[Saved entries]
● ● ● ● ●

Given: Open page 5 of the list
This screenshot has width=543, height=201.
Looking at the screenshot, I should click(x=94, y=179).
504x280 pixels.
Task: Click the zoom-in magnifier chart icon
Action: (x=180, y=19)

● ● ● ● ●

What you need to do: The data must be transcribed in full. Every word stays the same.

Task result:
Given: Open page 5 of the list
This screenshot has width=543, height=201.
Looking at the screenshot, I should click(x=94, y=179).
504x280 pixels.
Task: Click the zoom-in magnifier chart icon
Action: (x=180, y=19)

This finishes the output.